**Exercise**
Would you reproduce exactly the lines below from the one holding "Image resolution: width=2576, height=1449." through the one holding "[Вечерело.] (1780, 502)", inclusive, and no others?

Dataset entries:
—————

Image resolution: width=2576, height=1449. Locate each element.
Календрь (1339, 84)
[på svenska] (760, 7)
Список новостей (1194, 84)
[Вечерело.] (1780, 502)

—————

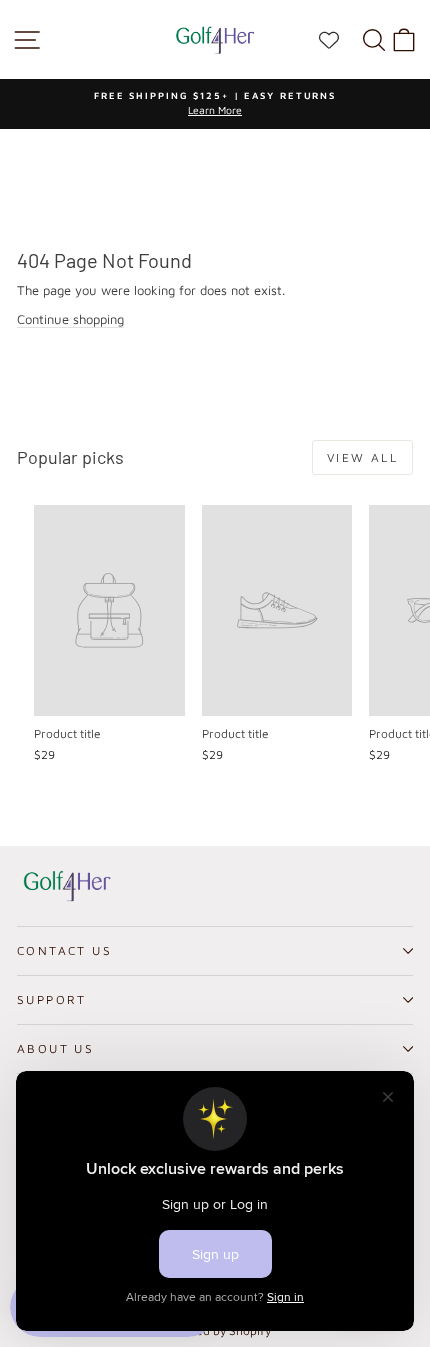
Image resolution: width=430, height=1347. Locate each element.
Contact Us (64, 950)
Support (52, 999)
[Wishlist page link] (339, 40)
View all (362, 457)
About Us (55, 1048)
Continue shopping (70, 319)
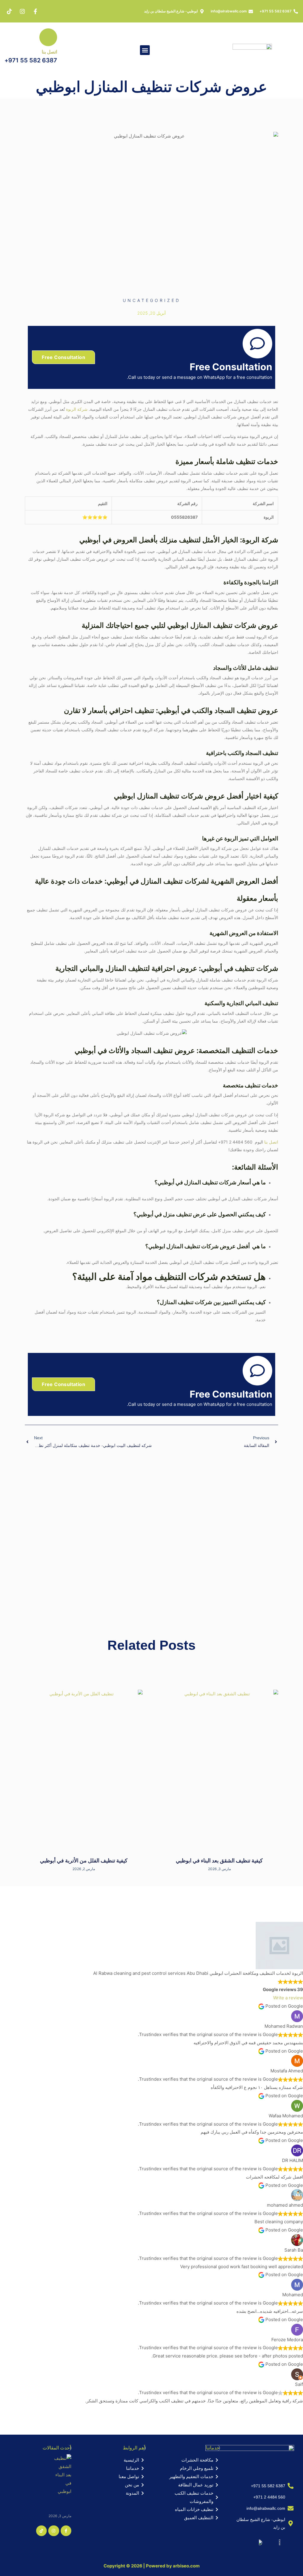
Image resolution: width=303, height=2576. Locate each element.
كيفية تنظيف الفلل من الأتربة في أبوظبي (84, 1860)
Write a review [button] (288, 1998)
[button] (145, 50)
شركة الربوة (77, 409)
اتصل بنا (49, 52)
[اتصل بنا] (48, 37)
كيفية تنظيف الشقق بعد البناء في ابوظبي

—————

**Result of this exercise**
Image resolution: width=2576, height=1449. Locate each element.
Календрь (1339, 84)
[på svenska] (760, 7)
Список новостей (1194, 84)
[Вечерело.] (1780, 502)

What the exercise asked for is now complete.